Hospitals in the Omaha, Neb., area are reporting a record number of COVID-19 patients who are on ventilators, according to a report by KETV Omaha.
The station reported that 57 people were on ventilators as of Tuesday, the highest number of people in the Omaha area since the start of the pandemic. Nearly a year ago on Dec. 7, KETV said 56 people in the area were on ventilators.
That was at one of the worst points in the coronavirus crisis in the United States and before vaccines were widely available, which gives a sense of the degree to which Omaha is now facing a serious public health problem.

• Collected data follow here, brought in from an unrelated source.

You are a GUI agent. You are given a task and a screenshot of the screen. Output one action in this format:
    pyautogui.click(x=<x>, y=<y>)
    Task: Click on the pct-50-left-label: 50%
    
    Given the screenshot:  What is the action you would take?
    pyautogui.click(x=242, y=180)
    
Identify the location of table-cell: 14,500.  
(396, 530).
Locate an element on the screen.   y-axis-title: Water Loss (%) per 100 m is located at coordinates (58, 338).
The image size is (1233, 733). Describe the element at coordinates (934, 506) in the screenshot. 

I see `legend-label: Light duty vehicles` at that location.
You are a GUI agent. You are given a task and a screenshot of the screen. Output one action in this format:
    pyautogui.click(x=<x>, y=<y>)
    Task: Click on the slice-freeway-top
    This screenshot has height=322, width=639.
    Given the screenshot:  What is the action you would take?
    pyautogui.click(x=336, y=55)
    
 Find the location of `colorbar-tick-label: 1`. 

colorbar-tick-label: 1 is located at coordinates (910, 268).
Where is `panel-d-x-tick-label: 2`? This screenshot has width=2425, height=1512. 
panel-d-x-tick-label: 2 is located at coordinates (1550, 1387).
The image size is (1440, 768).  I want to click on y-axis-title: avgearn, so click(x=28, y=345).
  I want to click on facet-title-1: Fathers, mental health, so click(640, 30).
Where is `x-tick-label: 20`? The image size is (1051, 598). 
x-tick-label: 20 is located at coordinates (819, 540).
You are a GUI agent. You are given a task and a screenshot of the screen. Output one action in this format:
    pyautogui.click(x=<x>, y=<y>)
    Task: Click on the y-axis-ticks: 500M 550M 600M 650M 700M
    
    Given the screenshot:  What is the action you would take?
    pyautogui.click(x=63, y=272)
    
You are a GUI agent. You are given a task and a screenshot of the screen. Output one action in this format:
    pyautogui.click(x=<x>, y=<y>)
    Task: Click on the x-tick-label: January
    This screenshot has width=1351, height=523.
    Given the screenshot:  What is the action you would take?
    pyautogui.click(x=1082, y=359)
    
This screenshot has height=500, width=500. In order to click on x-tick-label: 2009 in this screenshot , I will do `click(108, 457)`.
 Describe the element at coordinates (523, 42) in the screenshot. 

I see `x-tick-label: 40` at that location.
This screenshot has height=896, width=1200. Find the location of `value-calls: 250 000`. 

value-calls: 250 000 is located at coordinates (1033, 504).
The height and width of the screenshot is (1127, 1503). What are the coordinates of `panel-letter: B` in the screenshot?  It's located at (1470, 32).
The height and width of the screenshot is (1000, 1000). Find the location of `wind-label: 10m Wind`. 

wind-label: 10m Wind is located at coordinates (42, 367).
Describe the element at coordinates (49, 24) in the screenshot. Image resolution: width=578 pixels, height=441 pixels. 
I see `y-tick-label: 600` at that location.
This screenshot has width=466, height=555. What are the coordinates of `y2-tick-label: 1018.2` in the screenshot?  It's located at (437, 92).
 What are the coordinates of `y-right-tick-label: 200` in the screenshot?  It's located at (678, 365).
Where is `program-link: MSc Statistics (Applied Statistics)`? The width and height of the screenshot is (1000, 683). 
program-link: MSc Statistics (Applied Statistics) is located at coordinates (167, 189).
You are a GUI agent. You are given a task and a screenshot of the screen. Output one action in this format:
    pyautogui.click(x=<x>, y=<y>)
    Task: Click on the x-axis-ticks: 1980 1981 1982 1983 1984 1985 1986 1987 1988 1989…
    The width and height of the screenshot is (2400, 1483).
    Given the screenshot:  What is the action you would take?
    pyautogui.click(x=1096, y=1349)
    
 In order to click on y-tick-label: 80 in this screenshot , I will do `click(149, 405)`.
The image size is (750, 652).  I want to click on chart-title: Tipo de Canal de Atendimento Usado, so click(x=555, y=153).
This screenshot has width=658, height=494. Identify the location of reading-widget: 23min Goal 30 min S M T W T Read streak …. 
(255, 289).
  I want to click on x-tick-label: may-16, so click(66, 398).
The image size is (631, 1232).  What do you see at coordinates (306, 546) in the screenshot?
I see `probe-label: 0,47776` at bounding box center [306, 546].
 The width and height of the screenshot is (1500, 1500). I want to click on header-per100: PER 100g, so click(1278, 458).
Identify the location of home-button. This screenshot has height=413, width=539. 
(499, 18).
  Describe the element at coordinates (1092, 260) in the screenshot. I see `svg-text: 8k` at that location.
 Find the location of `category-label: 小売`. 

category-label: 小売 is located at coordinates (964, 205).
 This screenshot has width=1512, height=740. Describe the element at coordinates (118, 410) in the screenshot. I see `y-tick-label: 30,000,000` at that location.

The Omaha metro area has 274 people, including 10 children, who are hospitalized with COVID-19, including 93 adults who are in the ICU, according to KETV. That has left the area nearing its ICU capacity, with just 28 staffed beds available in the six counties that comprise the Omaha metro, reports KETV.
Pediatric ICU beds are occupied at a 90 percent level with only 13 staffed beds available for children in need of them.
According to data from The New York Times, 59 percent of people in Douglas County — where Omaha is located — are fully vaccinated, which is 2 percentage points higher than the Nebraska state vaccination rate of 57 percent.
Douglas County has seen a 29 percent increase in hospitalizations in the past two weeks and a 21 percent increase in case rates in the same duration. The daily average of COVID-19 deaths in the state of Nebraska is one person a day, which is down 56 percent from rates in the last two weeks.